DATA EXTRACTS:
=-=-=
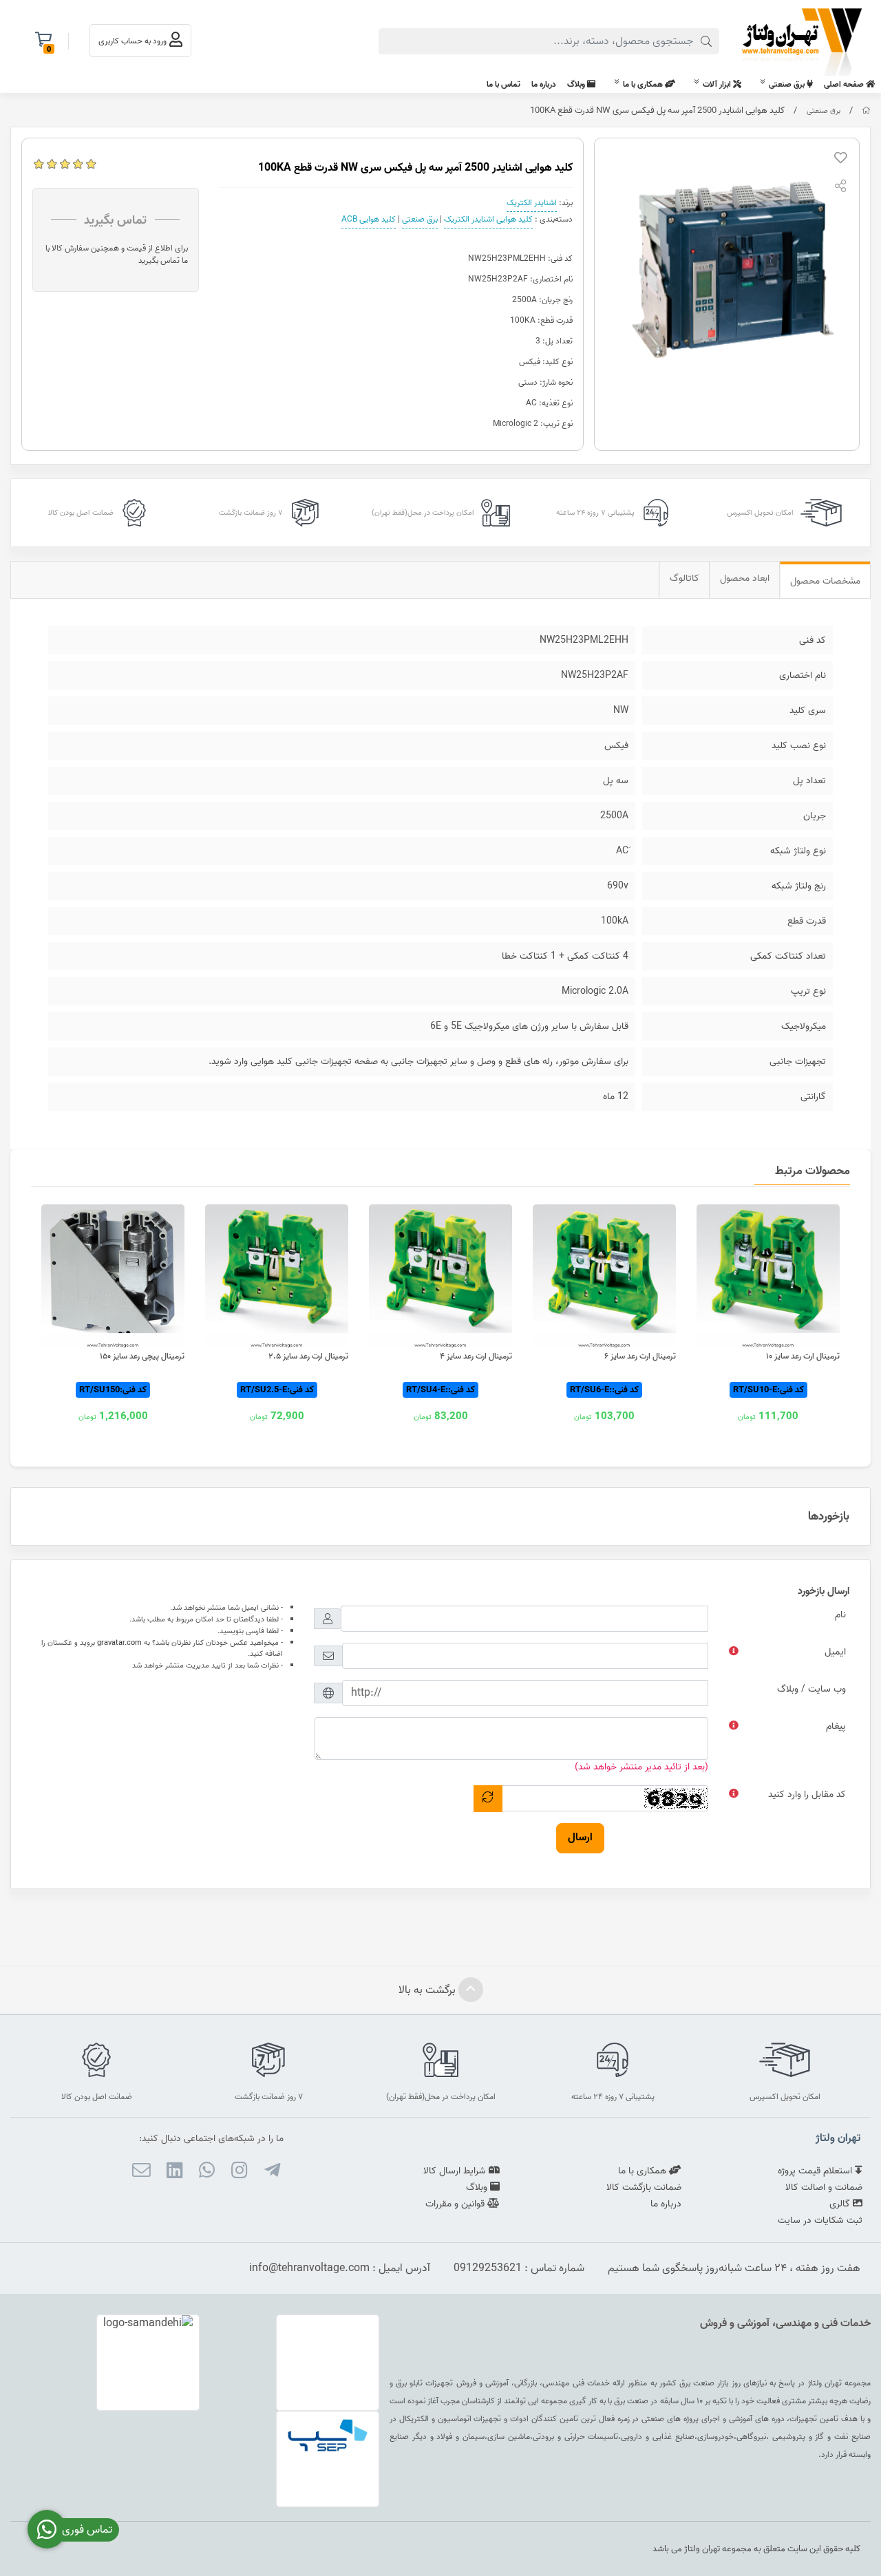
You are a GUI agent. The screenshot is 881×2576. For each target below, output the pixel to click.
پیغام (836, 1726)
=-=-=
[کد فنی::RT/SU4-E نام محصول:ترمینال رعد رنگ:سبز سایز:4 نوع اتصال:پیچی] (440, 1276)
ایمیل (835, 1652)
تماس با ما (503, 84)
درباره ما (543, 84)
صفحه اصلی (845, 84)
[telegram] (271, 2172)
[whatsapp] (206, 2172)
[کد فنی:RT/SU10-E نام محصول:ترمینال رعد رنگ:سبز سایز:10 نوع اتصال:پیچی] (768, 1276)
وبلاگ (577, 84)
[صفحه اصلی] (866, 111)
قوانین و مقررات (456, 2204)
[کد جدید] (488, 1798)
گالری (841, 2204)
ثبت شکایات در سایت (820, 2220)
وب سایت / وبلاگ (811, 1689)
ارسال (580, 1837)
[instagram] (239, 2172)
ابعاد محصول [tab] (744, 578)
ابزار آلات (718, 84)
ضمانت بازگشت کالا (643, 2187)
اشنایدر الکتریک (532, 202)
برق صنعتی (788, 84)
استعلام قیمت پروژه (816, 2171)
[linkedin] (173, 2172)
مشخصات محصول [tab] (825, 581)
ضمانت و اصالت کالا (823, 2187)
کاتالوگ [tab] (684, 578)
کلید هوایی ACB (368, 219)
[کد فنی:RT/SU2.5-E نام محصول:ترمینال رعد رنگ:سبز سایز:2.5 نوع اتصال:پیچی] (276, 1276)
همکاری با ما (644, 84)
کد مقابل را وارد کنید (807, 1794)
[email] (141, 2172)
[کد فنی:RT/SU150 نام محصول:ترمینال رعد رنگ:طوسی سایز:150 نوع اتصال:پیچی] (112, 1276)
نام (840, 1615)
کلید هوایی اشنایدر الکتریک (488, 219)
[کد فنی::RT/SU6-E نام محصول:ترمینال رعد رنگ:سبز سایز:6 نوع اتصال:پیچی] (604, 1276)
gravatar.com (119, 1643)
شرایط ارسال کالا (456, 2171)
=-=-=
THE TASK: From the entries above, give again exactly the lines running from the line with "[کد جدید] (488, 1798)" to the line with "شرایط ارسال کالا (456, 2171)"; include both of those lines.

ANSWER:
[کد جدید] (488, 1798)
گالری (841, 2204)
ثبت شکایات در سایت (820, 2220)
وب سایت / وبلاگ (811, 1689)
ارسال (580, 1837)
[instagram] (239, 2172)
ابعاد محصول [tab] (744, 578)
ابزار آلات (718, 84)
ضمانت بازگشت کالا (643, 2187)
اشنایدر الکتریک (532, 202)
برق صنعتی (788, 84)
استعلام قیمت پروژه (816, 2171)
[linkedin] (173, 2172)
مشخصات محصول [tab] (825, 581)
ضمانت و اصالت کالا (823, 2187)
کاتالوگ [tab] (684, 578)
کلید هوایی ACB (368, 219)
[کد فنی:RT/SU2.5-E نام محصول:ترمینال رعد رنگ:سبز سایز:2.5 نوع اتصال:پیچی] (276, 1276)
همکاری با ما (644, 84)
کد مقابل را وارد کنید (807, 1794)
[email] (141, 2172)
[کد فنی:RT/SU150 نام محصول:ترمینال رعد رنگ:طوسی سایز:150 نوع اتصال:پیچی] (112, 1276)
نام (840, 1615)
کلید هوایی اشنایدر الکتریک (488, 219)
[کد فنی::RT/SU6-E نام محصول:ترمینال رعد رنگ:سبز سایز:6 نوع اتصال:پیچی] (604, 1276)
gravatar.com (119, 1643)
شرایط ارسال کالا (456, 2171)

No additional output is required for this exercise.